EXERCISE DIRECTIONS:
When you reach the line with "Switch to 周 weekly chart period" in the data below, begin printing lines exactly, and stop once the line with "Task: Click quantity" has been printed.
-=-=-
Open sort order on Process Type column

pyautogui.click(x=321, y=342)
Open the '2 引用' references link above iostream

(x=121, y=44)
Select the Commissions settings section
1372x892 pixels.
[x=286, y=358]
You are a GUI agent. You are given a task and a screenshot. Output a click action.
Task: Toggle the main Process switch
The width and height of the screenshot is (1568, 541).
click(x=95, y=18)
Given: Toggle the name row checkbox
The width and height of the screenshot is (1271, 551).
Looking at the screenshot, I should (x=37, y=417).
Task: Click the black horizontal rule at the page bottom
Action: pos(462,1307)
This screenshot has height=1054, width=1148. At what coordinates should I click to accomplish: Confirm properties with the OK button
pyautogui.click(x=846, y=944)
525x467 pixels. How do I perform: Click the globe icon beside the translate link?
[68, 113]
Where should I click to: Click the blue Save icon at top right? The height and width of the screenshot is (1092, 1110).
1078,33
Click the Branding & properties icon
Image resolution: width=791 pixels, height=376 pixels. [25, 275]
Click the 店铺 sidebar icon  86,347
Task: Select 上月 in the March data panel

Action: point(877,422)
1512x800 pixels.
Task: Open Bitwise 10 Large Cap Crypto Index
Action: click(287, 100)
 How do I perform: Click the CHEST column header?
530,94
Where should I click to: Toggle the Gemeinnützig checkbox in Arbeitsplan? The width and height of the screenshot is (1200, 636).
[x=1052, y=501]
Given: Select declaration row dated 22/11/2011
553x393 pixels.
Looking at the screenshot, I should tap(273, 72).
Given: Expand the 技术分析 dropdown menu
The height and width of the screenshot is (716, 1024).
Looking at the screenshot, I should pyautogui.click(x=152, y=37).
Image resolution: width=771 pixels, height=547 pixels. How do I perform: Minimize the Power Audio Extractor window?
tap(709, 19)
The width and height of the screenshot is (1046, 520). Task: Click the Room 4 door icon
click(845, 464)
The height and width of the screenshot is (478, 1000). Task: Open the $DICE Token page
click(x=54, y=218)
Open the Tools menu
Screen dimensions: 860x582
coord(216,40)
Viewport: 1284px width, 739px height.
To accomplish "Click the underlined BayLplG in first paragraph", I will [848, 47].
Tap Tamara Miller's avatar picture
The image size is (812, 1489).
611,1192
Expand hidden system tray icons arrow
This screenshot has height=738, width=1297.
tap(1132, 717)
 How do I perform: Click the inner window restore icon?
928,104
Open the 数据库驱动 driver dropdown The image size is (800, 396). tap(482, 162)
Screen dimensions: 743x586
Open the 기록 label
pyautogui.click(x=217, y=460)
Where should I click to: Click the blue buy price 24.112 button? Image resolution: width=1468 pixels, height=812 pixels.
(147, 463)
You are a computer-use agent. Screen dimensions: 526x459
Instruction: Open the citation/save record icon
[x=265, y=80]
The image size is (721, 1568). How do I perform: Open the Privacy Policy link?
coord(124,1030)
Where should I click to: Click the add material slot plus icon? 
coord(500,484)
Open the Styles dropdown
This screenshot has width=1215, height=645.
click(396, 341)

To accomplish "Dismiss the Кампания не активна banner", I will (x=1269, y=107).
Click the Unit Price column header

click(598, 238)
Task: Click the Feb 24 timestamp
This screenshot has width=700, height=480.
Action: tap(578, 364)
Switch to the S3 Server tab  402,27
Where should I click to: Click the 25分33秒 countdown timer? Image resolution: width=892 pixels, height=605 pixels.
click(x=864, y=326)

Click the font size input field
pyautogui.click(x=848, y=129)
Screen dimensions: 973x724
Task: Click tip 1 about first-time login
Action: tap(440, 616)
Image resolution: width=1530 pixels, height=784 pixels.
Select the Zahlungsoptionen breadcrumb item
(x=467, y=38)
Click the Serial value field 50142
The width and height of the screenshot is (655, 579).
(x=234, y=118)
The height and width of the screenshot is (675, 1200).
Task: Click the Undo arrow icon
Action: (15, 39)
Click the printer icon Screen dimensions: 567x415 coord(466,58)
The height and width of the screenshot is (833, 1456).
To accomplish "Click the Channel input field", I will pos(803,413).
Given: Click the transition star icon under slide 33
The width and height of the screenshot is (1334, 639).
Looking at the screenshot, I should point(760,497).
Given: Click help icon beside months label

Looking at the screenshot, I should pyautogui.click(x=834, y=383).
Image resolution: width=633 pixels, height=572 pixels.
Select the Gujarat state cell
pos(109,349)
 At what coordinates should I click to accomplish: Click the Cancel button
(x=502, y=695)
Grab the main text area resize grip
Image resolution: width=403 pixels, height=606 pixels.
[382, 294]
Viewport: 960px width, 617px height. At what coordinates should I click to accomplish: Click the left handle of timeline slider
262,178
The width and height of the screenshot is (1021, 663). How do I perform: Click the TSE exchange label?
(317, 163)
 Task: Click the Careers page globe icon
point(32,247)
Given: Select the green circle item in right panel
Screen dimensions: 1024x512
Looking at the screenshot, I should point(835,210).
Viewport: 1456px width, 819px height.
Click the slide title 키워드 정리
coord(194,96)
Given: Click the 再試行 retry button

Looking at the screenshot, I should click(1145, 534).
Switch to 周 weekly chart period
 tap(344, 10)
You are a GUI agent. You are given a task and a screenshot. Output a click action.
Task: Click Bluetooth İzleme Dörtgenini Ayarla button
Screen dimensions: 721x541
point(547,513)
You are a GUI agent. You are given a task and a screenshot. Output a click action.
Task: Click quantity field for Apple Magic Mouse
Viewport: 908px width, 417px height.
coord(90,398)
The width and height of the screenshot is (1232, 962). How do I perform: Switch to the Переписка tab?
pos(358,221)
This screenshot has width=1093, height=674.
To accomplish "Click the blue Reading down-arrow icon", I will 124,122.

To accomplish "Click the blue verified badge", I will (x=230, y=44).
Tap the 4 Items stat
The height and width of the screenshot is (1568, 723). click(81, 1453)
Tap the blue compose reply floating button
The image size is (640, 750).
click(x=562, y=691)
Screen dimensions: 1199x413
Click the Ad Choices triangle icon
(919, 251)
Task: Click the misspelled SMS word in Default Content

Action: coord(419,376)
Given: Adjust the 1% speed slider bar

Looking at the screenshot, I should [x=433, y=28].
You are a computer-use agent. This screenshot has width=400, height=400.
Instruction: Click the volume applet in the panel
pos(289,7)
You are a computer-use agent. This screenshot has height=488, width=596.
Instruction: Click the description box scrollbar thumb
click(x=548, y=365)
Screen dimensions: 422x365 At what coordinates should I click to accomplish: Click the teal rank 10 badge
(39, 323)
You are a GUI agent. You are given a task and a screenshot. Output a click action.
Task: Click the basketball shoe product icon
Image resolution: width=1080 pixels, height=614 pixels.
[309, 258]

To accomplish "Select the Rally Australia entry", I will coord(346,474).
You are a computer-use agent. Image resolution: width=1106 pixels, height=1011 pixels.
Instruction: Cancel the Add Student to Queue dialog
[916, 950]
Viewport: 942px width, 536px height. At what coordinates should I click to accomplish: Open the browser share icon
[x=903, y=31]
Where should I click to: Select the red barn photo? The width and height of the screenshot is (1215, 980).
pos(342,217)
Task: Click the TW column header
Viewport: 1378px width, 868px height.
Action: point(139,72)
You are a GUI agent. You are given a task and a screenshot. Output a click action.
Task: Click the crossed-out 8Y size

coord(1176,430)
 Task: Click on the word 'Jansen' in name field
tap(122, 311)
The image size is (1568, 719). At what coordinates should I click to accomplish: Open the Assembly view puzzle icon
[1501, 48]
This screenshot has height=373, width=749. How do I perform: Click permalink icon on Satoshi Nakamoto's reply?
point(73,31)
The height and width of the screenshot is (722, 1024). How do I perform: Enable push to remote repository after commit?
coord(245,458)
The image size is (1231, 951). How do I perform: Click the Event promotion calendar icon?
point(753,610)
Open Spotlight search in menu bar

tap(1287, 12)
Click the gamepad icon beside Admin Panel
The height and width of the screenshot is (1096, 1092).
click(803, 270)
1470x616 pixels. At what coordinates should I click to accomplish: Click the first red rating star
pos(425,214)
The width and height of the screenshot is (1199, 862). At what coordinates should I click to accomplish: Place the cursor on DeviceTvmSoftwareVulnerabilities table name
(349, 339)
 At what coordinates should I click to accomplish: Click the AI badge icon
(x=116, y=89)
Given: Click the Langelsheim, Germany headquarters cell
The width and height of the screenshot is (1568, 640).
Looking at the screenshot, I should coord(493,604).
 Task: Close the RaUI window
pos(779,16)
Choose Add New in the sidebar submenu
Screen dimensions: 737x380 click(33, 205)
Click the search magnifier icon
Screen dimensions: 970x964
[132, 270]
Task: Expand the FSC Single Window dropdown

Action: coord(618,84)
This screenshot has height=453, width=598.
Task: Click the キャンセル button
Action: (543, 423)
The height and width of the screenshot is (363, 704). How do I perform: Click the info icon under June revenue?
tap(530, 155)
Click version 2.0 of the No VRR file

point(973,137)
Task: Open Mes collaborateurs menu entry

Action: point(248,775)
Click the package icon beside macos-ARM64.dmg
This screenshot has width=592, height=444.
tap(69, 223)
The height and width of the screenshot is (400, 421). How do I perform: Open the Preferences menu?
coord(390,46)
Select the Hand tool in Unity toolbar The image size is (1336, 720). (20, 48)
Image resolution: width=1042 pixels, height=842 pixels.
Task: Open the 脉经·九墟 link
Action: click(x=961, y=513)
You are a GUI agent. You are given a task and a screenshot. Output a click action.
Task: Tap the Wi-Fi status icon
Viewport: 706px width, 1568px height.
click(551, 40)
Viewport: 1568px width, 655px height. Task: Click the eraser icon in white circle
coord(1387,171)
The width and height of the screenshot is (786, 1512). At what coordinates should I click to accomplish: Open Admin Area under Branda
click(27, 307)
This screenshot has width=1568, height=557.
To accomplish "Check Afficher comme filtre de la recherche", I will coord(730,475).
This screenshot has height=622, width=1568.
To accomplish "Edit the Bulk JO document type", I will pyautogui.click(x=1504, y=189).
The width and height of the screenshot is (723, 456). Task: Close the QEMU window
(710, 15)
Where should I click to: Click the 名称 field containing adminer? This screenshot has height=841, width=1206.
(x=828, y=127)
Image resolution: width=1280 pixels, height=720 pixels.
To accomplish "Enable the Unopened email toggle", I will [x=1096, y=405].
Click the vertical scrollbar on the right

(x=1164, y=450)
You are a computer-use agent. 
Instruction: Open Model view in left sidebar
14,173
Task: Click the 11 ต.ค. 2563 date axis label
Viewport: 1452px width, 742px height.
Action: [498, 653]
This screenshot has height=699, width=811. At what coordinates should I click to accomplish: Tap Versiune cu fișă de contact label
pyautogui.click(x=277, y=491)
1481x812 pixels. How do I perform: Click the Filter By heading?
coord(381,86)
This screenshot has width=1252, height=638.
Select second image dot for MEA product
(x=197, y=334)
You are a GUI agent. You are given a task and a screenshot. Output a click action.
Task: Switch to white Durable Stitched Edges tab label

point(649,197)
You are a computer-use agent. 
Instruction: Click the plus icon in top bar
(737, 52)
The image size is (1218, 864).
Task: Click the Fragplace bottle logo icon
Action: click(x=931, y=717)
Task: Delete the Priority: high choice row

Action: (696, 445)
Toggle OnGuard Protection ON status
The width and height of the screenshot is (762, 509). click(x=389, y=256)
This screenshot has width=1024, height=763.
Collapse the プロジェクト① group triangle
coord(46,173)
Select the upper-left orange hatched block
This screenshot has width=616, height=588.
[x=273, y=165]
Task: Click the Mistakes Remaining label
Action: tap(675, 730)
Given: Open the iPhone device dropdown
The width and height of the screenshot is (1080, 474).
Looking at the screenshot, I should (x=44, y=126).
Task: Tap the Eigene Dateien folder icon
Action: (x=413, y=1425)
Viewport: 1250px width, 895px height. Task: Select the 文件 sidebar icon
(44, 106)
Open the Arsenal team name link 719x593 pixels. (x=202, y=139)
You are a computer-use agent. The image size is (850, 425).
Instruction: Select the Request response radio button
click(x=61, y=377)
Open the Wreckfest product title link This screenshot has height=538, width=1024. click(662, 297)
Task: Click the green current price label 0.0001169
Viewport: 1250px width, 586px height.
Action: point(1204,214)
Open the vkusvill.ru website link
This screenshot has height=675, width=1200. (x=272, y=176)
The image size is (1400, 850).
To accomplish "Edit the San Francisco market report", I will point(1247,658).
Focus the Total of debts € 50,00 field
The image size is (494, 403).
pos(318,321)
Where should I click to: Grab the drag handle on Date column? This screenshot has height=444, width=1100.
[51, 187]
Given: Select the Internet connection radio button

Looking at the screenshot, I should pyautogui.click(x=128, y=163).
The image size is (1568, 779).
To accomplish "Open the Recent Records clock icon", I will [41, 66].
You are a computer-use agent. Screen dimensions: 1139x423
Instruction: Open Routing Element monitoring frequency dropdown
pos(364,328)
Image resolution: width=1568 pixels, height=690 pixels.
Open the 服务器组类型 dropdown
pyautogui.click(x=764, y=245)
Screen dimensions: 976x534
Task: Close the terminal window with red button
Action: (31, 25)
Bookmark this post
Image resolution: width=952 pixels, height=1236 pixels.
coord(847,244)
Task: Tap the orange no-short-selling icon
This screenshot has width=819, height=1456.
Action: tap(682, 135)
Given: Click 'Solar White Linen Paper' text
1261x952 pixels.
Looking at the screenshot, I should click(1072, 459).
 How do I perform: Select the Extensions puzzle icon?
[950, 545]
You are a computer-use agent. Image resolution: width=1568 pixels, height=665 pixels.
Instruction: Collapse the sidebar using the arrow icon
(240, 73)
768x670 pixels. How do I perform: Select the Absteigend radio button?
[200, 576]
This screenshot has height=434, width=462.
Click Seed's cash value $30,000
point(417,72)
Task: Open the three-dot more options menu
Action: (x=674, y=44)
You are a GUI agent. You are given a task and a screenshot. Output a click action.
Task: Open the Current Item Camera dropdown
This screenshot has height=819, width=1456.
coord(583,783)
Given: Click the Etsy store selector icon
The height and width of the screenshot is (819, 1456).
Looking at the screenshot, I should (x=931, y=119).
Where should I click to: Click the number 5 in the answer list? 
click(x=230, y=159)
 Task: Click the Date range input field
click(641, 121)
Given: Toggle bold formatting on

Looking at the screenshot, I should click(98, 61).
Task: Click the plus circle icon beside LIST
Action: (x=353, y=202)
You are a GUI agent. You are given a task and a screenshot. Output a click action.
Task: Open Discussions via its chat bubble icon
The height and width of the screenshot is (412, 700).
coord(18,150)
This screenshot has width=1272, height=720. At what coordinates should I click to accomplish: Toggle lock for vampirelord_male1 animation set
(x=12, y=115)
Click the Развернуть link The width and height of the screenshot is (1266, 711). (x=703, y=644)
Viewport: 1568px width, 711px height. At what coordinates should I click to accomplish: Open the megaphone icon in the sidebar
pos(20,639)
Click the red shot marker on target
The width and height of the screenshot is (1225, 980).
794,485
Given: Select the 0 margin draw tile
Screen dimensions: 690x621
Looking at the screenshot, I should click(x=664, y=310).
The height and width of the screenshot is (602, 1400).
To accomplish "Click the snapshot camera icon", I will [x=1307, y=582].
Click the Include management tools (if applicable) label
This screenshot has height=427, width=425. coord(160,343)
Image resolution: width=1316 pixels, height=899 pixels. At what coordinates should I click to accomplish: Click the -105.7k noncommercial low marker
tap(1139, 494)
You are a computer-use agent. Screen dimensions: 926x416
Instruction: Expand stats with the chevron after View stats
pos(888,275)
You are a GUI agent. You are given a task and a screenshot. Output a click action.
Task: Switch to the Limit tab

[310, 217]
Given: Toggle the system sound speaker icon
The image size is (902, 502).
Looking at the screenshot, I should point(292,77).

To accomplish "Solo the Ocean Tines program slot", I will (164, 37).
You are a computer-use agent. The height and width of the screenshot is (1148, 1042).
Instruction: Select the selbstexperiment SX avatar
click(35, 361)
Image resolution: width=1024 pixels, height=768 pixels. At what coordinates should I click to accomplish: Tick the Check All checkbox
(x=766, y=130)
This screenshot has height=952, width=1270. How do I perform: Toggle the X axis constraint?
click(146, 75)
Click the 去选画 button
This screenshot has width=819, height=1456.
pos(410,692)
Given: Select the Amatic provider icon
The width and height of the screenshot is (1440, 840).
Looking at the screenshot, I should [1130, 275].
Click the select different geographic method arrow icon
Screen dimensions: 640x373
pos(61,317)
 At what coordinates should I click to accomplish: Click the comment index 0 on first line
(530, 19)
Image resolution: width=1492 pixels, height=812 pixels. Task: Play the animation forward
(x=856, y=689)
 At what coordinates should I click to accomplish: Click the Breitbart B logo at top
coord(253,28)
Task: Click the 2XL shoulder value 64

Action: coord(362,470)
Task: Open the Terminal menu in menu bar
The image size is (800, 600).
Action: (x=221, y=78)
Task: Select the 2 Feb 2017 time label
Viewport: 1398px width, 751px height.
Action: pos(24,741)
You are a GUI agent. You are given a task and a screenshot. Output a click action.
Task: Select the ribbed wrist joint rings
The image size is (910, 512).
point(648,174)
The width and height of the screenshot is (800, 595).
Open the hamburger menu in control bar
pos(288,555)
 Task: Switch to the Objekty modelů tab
-=-=-
SOLUTION BELOW:
Switch to 周 weekly chart period
 tap(344, 10)
You are a GUI agent. You are given a task and a screenshot. Output a click action.
Task: Click Bluetooth İzleme Dörtgenini Ayarla button
Screen dimensions: 721x541
point(547,513)
You are a GUI agent. You are given a task and a screenshot. Output a click action.
Task: Click quantity field for Apple Magic Mouse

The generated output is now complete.